As a student, I never particularly liked tests. But as an instructor, I’ve warmed to them. Especially those that enhance the learning experience and offer value to the course I’m teaching. 

I now use tests in my course for two reasons. Firstly, they allow students to check if they have met the learning objectives that I have set for them, and validates their learning. A good test allows students to examine the concepts they have been exposed to during the course, rather than rely on rote learning.

Sakai (the learning management software my department uses) has made my life distinctly easier. I can upload a test which is timed, has immediate feedback (so students don’t have to wait for their results), allows questions to be displayed randomly or in specific blocks, (which improves test security), and automatically exports their scores to the gradebook (so I don’t have to).

I use the instant feedback feature on Sakai to not only explain why the student picked the wrong answer (or provide positive reinforcement if they made the right selection), but also to explain why I developed the question, and why the concepts associated with the question are important to their learning. I’ve found that explaining the raison d’ĂȘtre for the question also preempts any concerns that students may have about the validity of the question itself.

The second reason why I deploy tests is that they allow me to calibrate the course for future offerings. I can modify course content, emphasizing concepts that students find challenging in the tests, and at the same time shore up potentially simplistic content. It’s a great way to adapt the course to allow maximum learning, and in conjunction with student feedback, an excellent way to incrementally improve the course.

But, as I realized when I took the recertification exam for my internal medicine boards, I still don’t like taking tests.
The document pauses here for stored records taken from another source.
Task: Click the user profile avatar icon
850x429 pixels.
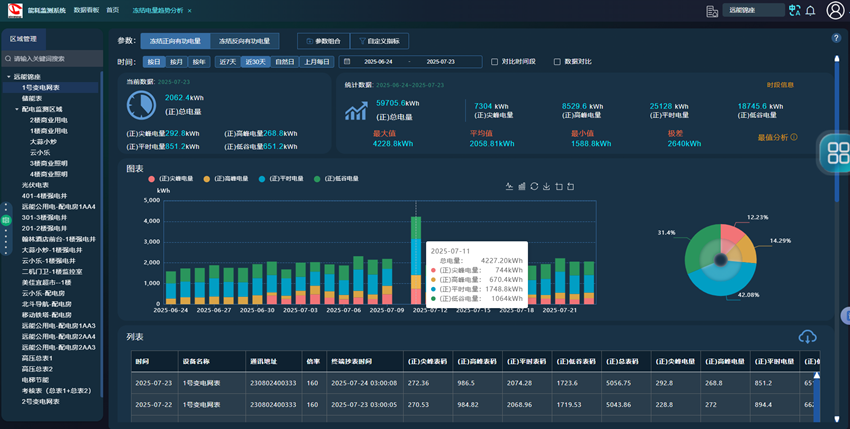Action: pos(836,11)
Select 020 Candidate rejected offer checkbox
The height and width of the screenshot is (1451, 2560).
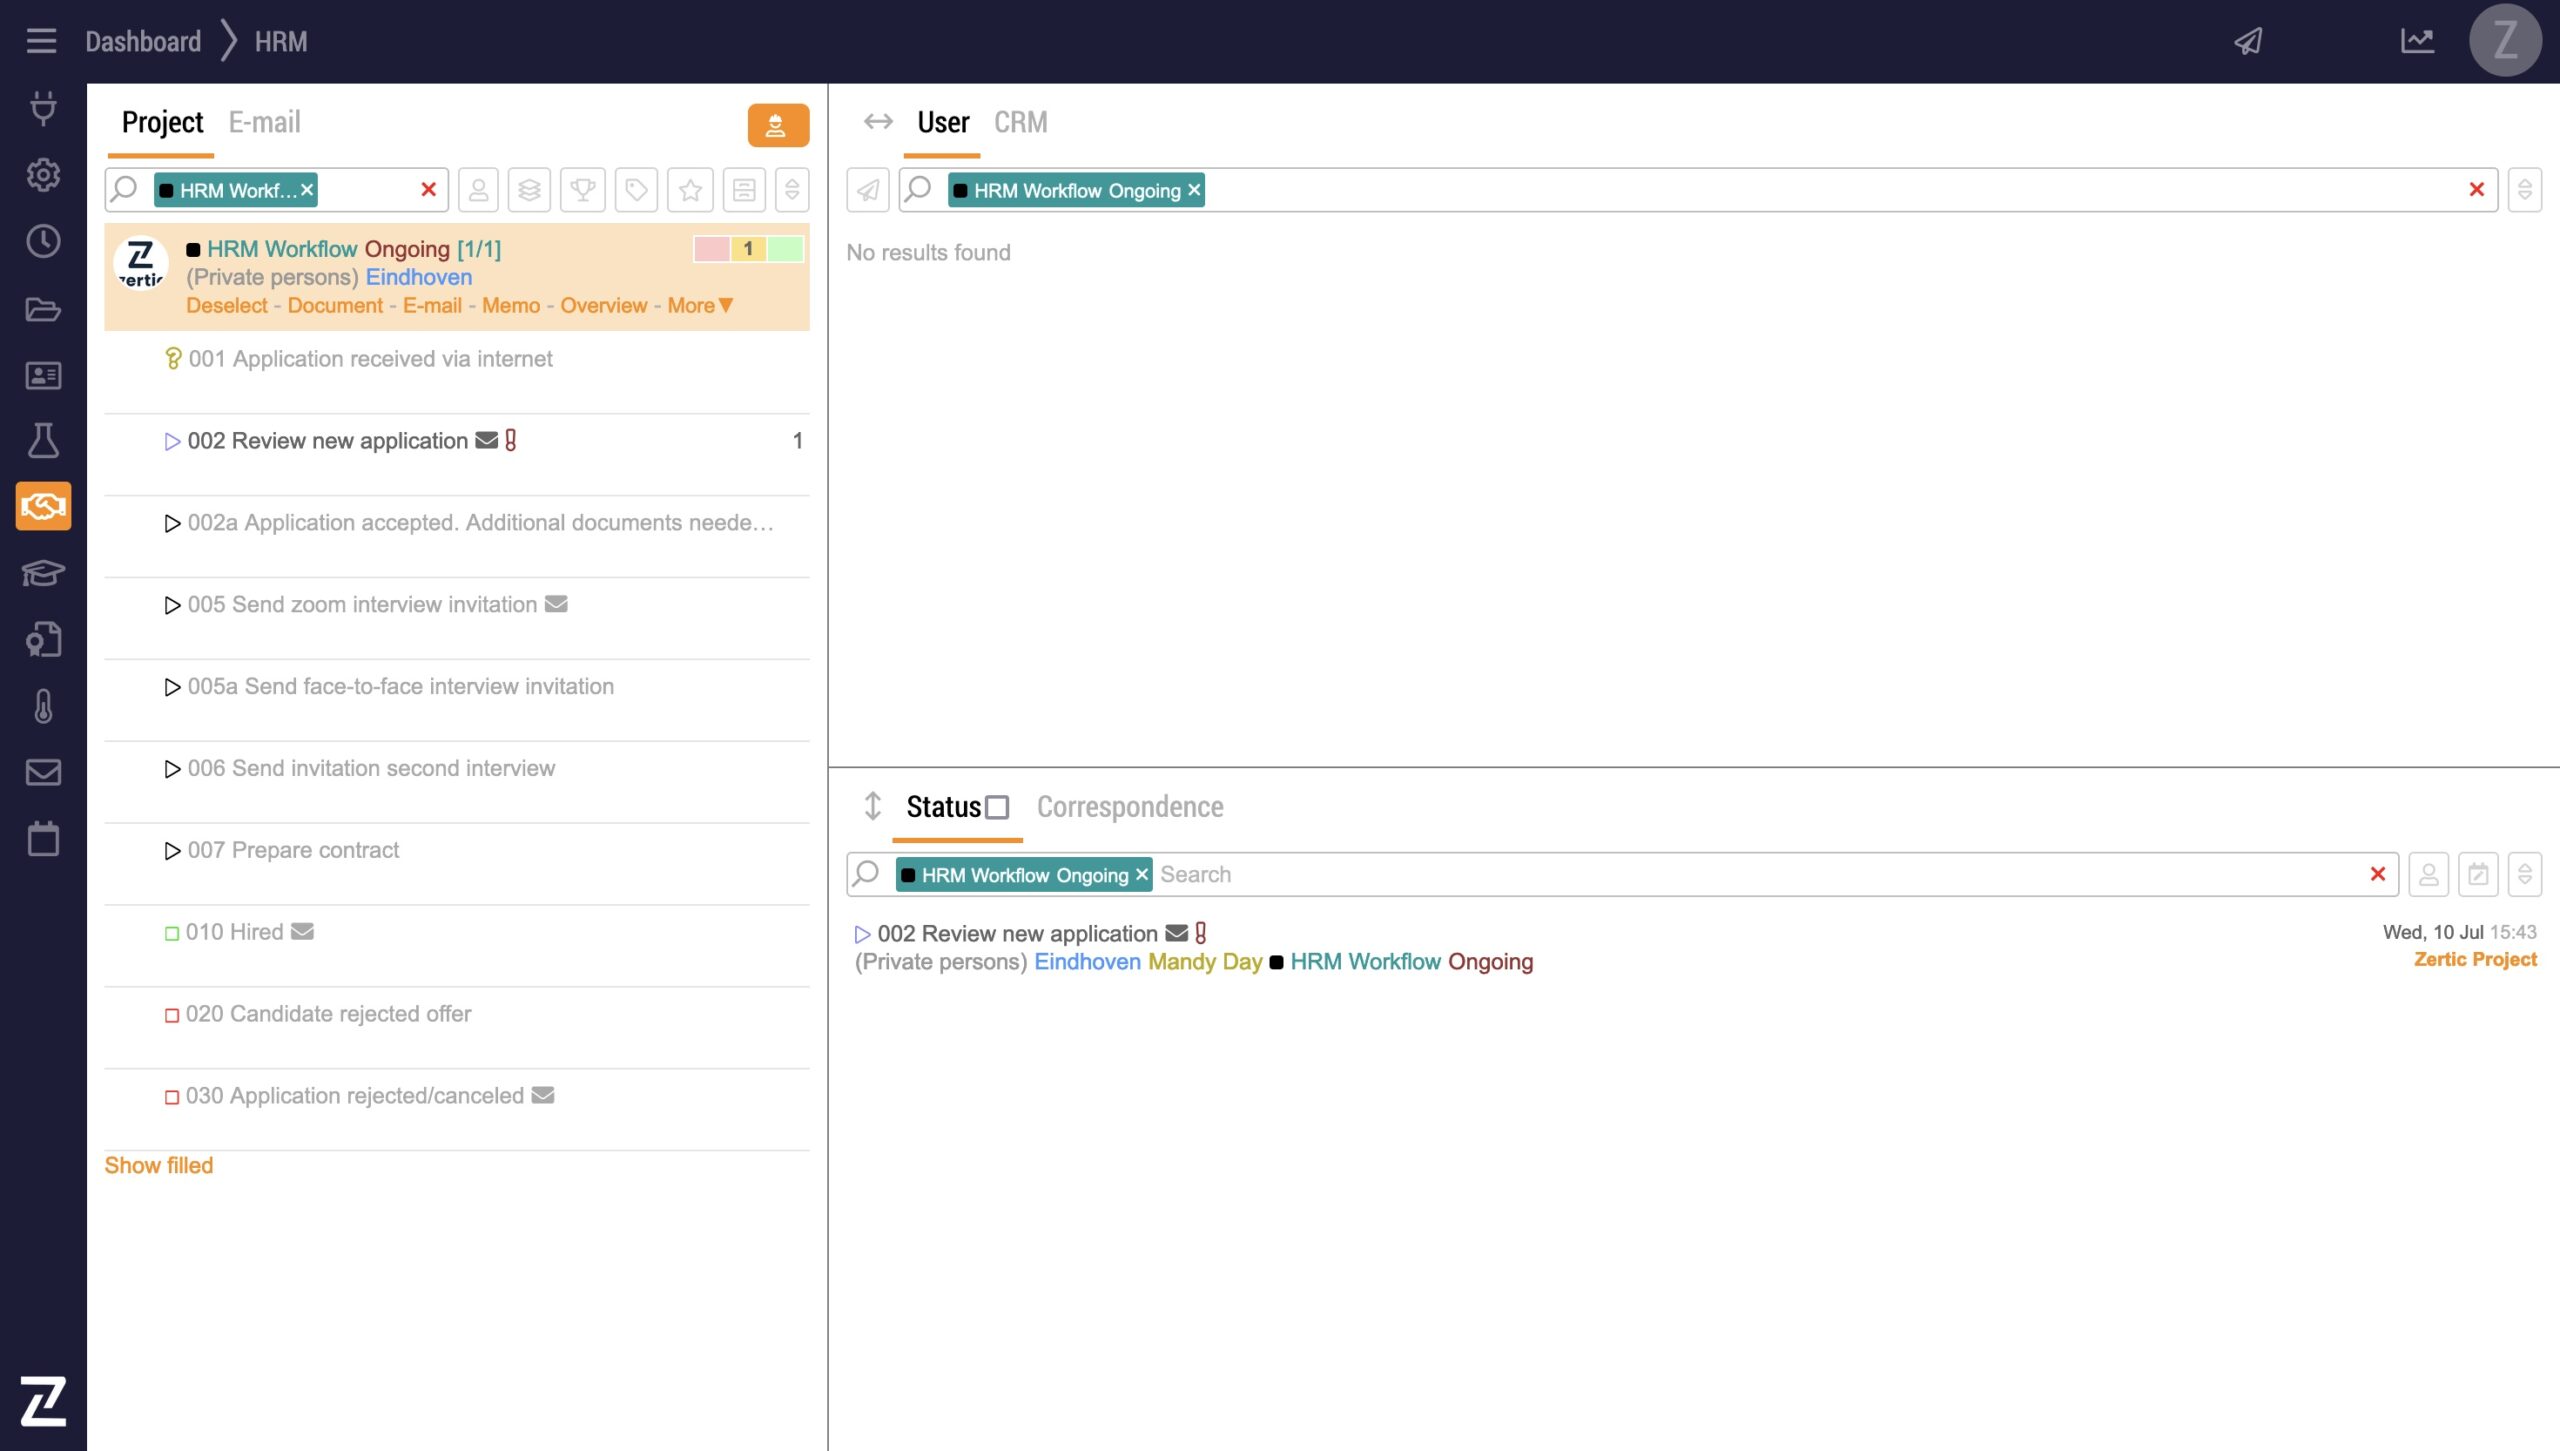pyautogui.click(x=172, y=1015)
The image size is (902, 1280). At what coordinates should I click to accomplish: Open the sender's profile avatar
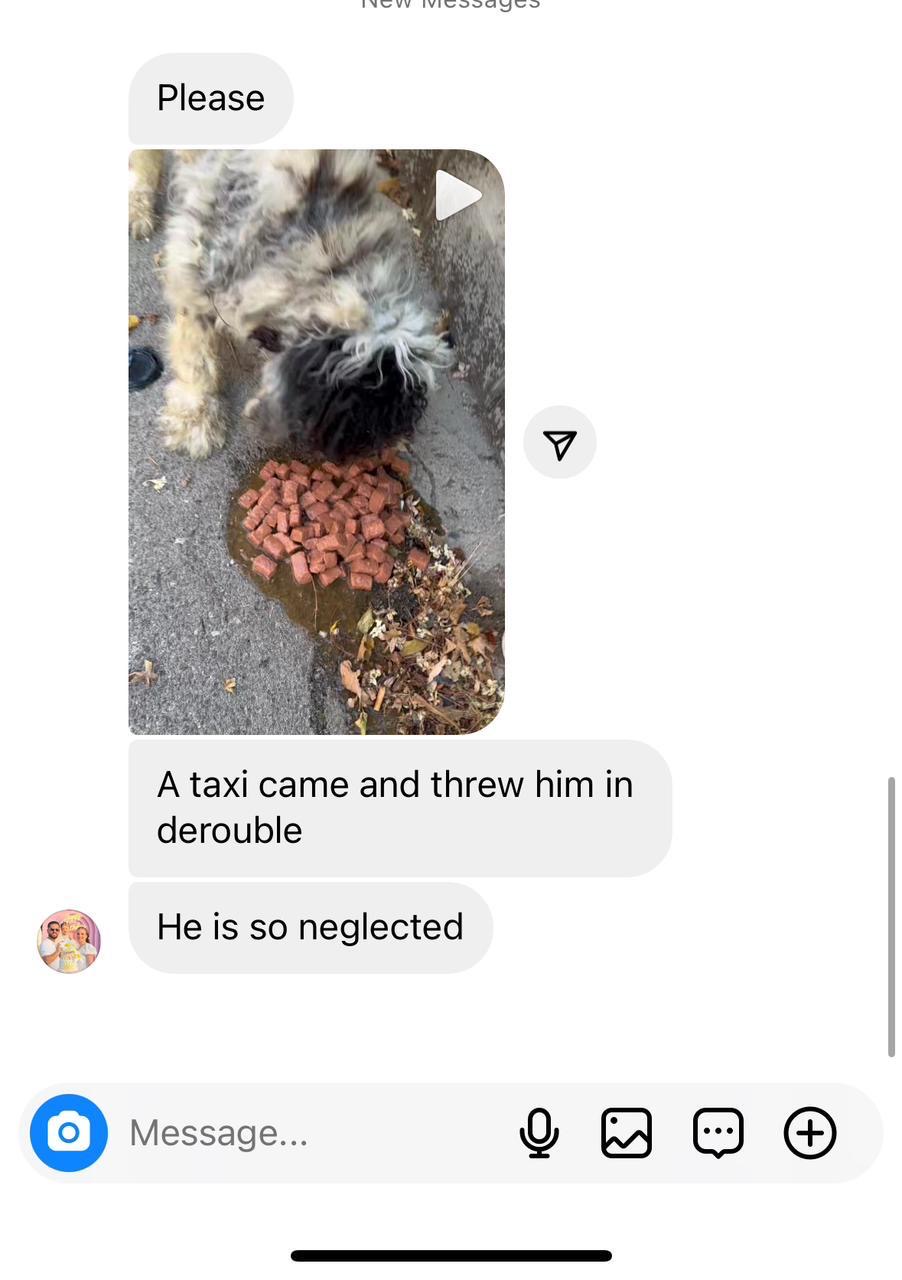69,941
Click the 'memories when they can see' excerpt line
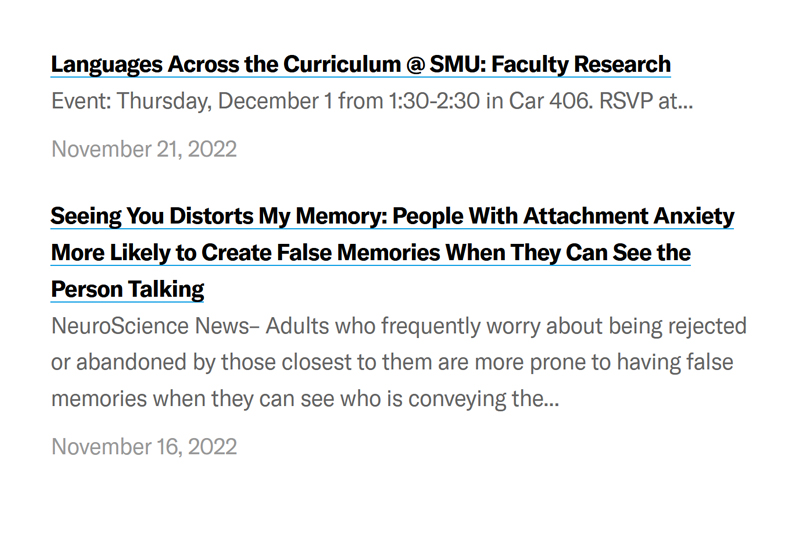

I guess some things never change.

Tuesday, January 31, 2012

Where the world has not been broken up into fragments by narrow domestic walls


I was at a faculty retreat today when I was struck by a thought: that the folks siting at the table around me were extraordinarily diverse - in background, expertise, and interests  - but they all identified themselves as informaticists, and not just as physicians, or computer scientists, or as computational biologists.


I’m fortunate to work with folks whose backgrounds are incredibly diverse - a librarian with an MBA, for example, or a PhD in computer science who plays the french horn professionally. Some of my colleagues are hard-core quantitative researchers who define evidence-based practice, while others conduct qualitative research that sounds suspiciously like ethnographic studies. And some of them (for example the bioinformatics folks) describe their extraordinarily complex research projects in terms I don’t understand well, but I find their work to be incredibly interesting.


Things were never this diversely complicated when I was a full-time internist. My physician colleagues and I, we may look different to outsiders but fundamentally we are all cut from the same cloth, we worship the same gods. An internal medicine conference is a familiar place where we discuss the best methods to manage disease in a familiar way that is comprehensible to all. 


But informatics conferences are very different. My informatics colleagues and I, we are all very different, and professionally we do very different things. It seems we spend a lot of time at these conferences trying to figure out exactly what informatics is.  But we all identify ourselves as informaticists, and that’s not a bad thing at all.